We’ll see how it goes and will reevaluate, adjust, and adapt in a few months.
Space for takeout /store. |
On the whole, the kids are
doing well and in fact benefit from a lot of attention: FENDLI and Kid4kid are
some of recent and regular visitors. The Foyer has attracted over thirty volunteers since
the opening of the guest rooms. A group of 12 Quebecois are running a
music, arts and crafts and sports camp this July. Most volunteers understand that even if
Maud and her staff are happy to host them and feed them three delicious meals
each day, it takes away from funds that would be used for the children’s needs
so the contribution between US $ 20 and $ 35 a day according to the length of
stay and the capacity to pay is gladly given.
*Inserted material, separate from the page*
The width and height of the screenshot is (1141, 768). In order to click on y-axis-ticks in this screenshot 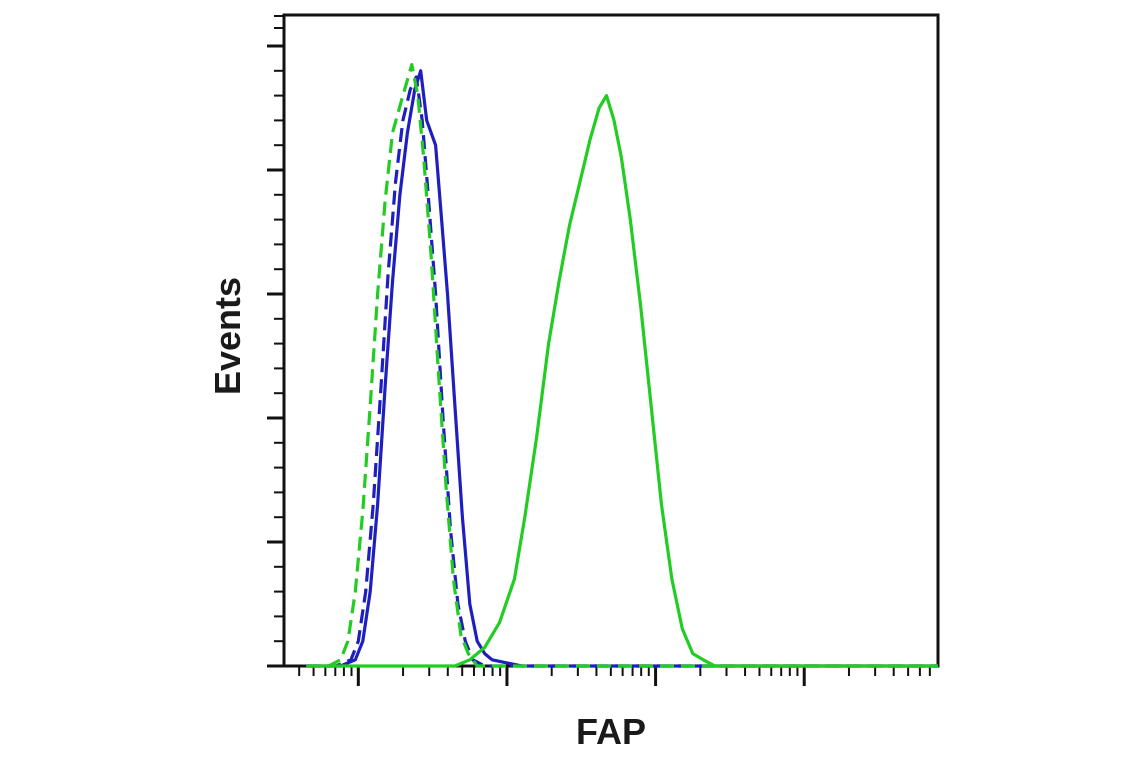, I will do `click(276, 342)`.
My biggest concern is to have
a beautiful structure fall in disrepair as wear and tear of so many energetic
youngsters takes its toll on the plumbing, furniture and appliances. There
isn’t enough supervision and no salary for additional staff. No one stops the
six year old who hits the piano in passing with a large carving knife or tells
another that pornographic chalk drawings are not appropriate. The Foyer doesn’t
need to expand; it needs to do what it does better.
We can help by sponsoring a
child, volunteering to teach what we know for instance, English (a tool for the
children to eventually find jobs) and paying for our stay or writing a
tax-deductible check that will be used directly to cover costs of tuition, car
repair, propane for the stove, plumbing repairs and staff salary.